** Begin DATA ENTRIES **

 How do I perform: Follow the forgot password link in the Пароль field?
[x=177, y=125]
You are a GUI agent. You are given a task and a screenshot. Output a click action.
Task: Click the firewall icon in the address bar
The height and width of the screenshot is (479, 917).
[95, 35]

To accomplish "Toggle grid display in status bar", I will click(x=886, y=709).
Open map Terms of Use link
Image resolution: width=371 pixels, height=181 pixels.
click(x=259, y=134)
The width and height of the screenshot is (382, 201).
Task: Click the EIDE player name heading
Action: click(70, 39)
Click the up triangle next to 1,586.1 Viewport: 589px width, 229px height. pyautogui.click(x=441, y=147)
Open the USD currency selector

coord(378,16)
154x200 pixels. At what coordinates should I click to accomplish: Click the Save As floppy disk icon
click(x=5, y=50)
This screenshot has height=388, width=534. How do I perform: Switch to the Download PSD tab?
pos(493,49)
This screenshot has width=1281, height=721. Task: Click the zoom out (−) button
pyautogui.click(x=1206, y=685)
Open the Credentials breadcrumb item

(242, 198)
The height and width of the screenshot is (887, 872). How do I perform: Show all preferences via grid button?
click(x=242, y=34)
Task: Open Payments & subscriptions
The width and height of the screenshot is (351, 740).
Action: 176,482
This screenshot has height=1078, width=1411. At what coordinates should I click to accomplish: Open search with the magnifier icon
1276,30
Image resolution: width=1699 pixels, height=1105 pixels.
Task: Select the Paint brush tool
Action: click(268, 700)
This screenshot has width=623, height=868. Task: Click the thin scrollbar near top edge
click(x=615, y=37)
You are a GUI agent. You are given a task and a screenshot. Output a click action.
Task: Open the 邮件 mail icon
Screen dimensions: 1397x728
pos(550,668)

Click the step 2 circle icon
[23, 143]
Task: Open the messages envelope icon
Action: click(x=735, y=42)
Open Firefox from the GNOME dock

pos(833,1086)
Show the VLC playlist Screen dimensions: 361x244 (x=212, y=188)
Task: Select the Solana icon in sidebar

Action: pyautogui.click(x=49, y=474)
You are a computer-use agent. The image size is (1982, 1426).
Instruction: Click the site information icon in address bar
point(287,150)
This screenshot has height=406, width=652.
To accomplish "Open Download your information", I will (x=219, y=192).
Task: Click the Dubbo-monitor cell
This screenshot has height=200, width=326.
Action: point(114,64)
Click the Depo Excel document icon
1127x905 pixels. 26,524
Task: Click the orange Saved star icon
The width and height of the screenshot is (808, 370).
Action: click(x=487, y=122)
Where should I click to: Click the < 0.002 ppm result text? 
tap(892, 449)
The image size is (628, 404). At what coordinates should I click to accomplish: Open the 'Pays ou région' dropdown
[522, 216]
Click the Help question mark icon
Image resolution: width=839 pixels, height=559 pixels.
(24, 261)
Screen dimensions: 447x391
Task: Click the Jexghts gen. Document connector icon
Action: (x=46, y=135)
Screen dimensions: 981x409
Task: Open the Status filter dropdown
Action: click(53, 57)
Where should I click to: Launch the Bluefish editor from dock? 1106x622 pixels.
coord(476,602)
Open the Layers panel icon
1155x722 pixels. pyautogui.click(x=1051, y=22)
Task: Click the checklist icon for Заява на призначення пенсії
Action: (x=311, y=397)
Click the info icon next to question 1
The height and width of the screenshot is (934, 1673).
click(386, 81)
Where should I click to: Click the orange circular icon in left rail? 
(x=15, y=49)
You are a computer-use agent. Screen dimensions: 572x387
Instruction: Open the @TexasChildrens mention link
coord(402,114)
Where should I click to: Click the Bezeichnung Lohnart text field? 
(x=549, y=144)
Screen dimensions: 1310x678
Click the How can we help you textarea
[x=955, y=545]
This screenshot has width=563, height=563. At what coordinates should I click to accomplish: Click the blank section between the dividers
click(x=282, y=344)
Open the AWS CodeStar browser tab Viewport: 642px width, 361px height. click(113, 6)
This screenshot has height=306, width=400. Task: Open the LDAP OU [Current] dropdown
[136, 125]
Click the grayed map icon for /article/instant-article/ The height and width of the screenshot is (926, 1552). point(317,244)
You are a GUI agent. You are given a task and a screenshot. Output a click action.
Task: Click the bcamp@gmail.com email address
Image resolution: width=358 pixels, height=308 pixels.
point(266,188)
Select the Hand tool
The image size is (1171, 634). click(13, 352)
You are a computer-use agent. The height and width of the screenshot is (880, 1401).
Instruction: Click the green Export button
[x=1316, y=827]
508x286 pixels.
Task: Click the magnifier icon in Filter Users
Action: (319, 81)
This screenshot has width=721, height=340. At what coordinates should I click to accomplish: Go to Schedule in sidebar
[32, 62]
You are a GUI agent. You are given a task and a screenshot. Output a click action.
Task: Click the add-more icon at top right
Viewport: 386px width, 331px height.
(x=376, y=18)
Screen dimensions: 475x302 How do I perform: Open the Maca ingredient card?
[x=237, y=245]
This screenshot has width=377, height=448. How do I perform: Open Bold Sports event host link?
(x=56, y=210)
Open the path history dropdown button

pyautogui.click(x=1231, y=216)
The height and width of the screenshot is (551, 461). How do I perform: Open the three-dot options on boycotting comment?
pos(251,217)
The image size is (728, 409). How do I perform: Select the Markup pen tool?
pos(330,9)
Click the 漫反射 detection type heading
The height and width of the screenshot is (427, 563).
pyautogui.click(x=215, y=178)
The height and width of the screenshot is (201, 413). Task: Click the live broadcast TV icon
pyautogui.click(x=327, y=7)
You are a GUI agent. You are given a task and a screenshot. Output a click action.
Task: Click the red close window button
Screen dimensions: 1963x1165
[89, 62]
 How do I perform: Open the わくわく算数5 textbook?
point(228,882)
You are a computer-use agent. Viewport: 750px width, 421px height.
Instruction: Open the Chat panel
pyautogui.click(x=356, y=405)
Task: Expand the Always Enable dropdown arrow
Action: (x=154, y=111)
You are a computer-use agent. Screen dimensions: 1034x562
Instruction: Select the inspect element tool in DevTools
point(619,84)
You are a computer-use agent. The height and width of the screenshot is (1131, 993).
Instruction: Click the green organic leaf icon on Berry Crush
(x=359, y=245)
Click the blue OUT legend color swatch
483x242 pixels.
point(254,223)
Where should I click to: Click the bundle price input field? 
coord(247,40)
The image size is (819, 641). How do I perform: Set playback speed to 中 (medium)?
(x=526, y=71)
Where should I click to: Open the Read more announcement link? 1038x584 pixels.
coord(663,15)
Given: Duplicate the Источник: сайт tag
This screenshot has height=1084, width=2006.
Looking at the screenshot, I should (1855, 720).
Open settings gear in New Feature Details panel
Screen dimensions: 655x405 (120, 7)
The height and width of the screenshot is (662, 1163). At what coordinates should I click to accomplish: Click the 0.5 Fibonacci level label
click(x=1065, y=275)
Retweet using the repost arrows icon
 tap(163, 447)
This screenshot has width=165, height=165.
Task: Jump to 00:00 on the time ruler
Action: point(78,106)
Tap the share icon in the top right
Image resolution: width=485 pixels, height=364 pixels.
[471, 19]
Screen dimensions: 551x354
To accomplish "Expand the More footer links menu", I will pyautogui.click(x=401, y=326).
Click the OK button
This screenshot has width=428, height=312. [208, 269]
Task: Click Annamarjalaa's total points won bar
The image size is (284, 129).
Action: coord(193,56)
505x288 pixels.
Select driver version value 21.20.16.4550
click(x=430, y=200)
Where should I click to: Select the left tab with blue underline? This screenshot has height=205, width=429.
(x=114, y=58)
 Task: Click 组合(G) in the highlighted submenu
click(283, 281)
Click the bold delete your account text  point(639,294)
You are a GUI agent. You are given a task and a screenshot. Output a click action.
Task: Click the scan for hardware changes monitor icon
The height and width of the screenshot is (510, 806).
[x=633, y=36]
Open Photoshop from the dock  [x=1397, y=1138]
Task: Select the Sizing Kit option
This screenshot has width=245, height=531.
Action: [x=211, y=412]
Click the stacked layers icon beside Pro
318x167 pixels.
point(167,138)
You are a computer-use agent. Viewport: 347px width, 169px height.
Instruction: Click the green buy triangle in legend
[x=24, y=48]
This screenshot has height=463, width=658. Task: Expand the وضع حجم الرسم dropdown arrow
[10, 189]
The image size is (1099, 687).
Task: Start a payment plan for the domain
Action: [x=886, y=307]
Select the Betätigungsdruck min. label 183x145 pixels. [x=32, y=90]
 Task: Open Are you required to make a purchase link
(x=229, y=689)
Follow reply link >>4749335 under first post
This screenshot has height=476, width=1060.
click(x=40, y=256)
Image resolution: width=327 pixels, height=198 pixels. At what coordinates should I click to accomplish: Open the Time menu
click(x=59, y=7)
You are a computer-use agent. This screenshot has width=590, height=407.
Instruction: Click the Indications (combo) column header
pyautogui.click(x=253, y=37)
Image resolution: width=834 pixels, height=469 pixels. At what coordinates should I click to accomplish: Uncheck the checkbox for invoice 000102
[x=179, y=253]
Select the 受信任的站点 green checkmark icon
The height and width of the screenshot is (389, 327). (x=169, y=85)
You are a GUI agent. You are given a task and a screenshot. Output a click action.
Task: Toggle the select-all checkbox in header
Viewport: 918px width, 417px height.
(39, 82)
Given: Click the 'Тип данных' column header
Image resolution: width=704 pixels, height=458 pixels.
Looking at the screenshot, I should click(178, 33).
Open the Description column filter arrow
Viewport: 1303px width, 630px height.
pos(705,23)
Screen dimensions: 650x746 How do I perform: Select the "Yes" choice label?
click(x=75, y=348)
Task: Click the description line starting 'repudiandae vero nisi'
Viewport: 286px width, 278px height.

** End DATA ENTRIES **

TO BE DONE - Starting with the line that contains "Given: Duplicate the Источник: сайт tag" and going on through the line that contains "click(x=430, y=200)", put the records into a Markdown table with the columns Number and Record line, omitting blank lines.

RESPONSE -
| Number | Record line |
|---|---|
| 1 | Given: Duplicate the Источник: сайт tag |
| 2 | This screenshot has height=1084, width=2006. |
| 3 | Looking at the screenshot, I should (1855, 720). |
| 4 | Open settings gear in New Feature Details panel |
| 5 | Screen dimensions: 655x405 (120, 7) |
| 6 | The height and width of the screenshot is (662, 1163). At what coordinates should I click to accomplish: Click the 0.5 Fibonacci level label |
| 7 | click(x=1065, y=275) |
| 8 | Retweet using the repost arrows icon |
| 9 |  tap(163, 447) |
| 10 | This screenshot has width=165, height=165. |
| 11 | Task: Jump to 00:00 on the time ruler |
| 12 | Action: point(78,106) |
| 13 | Tap the share icon in the top right |
| 14 | Image resolution: width=485 pixels, height=364 pixels. |
| 15 | [471, 19] |
| 16 | Screen dimensions: 551x354 |
| 17 | To accomplish "Expand the More footer links menu", I will pyautogui.click(x=401, y=326). |
| 18 | Click the OK button |
| 19 | This screenshot has width=428, height=312. [208, 269] |
| 20 | Task: Click Annamarjalaa's total points won bar |
| 21 | The image size is (284, 129). |
| 22 | Action: coord(193,56) |
| 23 | 505x288 pixels. |
| 24 | Select driver version value 21.20.16.4550 |
| 25 | click(x=430, y=200) |